§ Supplied passage:
--------
Were there any regional differences in reaction, e.g., between the US and Europe or between developed and developing countries?

Yes. Of course, when we talk about developing countries, we are dealing with a very diverse group. But, viewed together, the developing countries basically said, “You are the ones who caused the problems, and you have to solve them. Our goal is to develop. And don’t use this kind of analysis to block us from causing the same problems that you caused.”

The Europeans have always been more receptive to the type of analysis found in The Limits to Growth. For example, I get many more invitations to speak in Europe than I do in the U.S. The sales of the book were greater in several European countries than they were in the US. You also see this reflected in legislation. The precautionary principle has substantial standing in Europe, but it is typically dismissed in the United States.

A third edition appeared in 2004. What insights did it offer thirty years after the original?  

In the second and third editions, we revisited our findings, looked at how global trajectories were unfolding, and compared them with our forecasts. Generally speaking, our forecasts were borne out. Last year, Graham Turner of the Melbourne Sustainable Society Institute (and formerly of the Commonwealth Scientific and Research Organisation) analyzed the predictions in The Limits to Growth and found that our business-as-usual forecasts for population growth, economic growth, and environmental impacts have been fairly accurate.

Does the current work on planetary boundaries signal the prescience of The Limits to Growth?

I admire very much the research on ecological footprints and planetary boundaries by Matthis Wackernagel, Johan Rockström, and others. They are dealing with these issues at a level of detail that was not possible back in the 1970s.

Our interests, however, are somewhat different, and I would say that there has not been, to my knowledge, anyone who has focused on our core question, that is, the dynamics of growth in a finite world. Although a recent article on planetary boundaries traces out the future dynamic implications of limits, much of the work in that field focuses only on the limits themselves and our proximity to them.

Were we prescient? In the 1950s, Harrison Brown’s books dealt with the issue of limits without using a computer model. Two centuries ago, Thomas Malthus famously projected a clash between population growth and food provision, albeit in a simplistic way. The ancient literature, too, contains references to the limits to growth and consequences of violating them. Our insights were not unique or unprecedented, but our modeling was.

Regarding modeling and future scenarios: Do you see normative modeling or extrapolative modeling as more powerful for inspiring corrective action?

I think we are now in a situation where it doesn’t make much difference what we want to see happen fifty years from now.

White water rafting provides a useful analogy here. When you are going down the river, most of the time it is placid, but every once in a while, you hit the rapids. When it is placid, you can sit back and think where you want to be, how you should time your journey, where you want to stop for lunch, etc. When you are in the rapids, you focus on the moment, desperately trying to keep your boat upright until you return to quiet waters. During the placid moments, it is very useful to have a discussion about where you want to be tomorrow or the day after. When you are in the rapids, you don’t have the luxury of that kind of discussion. You are trying to survive. Our society has moved into the rapids phase.
--------
§ Work instructions: Set down the stretch of the interview on The Limits to Growth from "White water rafting" through "the rapids phase.", word for word.

§ Source excerpt:
--------
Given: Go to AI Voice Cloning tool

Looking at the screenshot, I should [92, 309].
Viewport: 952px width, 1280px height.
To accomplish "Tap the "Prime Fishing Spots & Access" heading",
--------
§ Response to the exercise:
White water rafting provides a useful analogy here. When you are going down the river, most of the time it is placid, but every once in a while, you hit the rapids. When it is placid, you can sit back and think where you want to be, how you should time your journey, where you want to stop for lunch, etc. When you are in the rapids, you focus on the moment, desperately trying to keep your boat upright until you return to quiet waters. During the placid moments, it is very useful to have a discussion about where you want to be tomorrow or the day after. When you are in the rapids, you don’t have the luxury of that kind of discussion. You are trying to survive. Our society has moved into the rapids phase.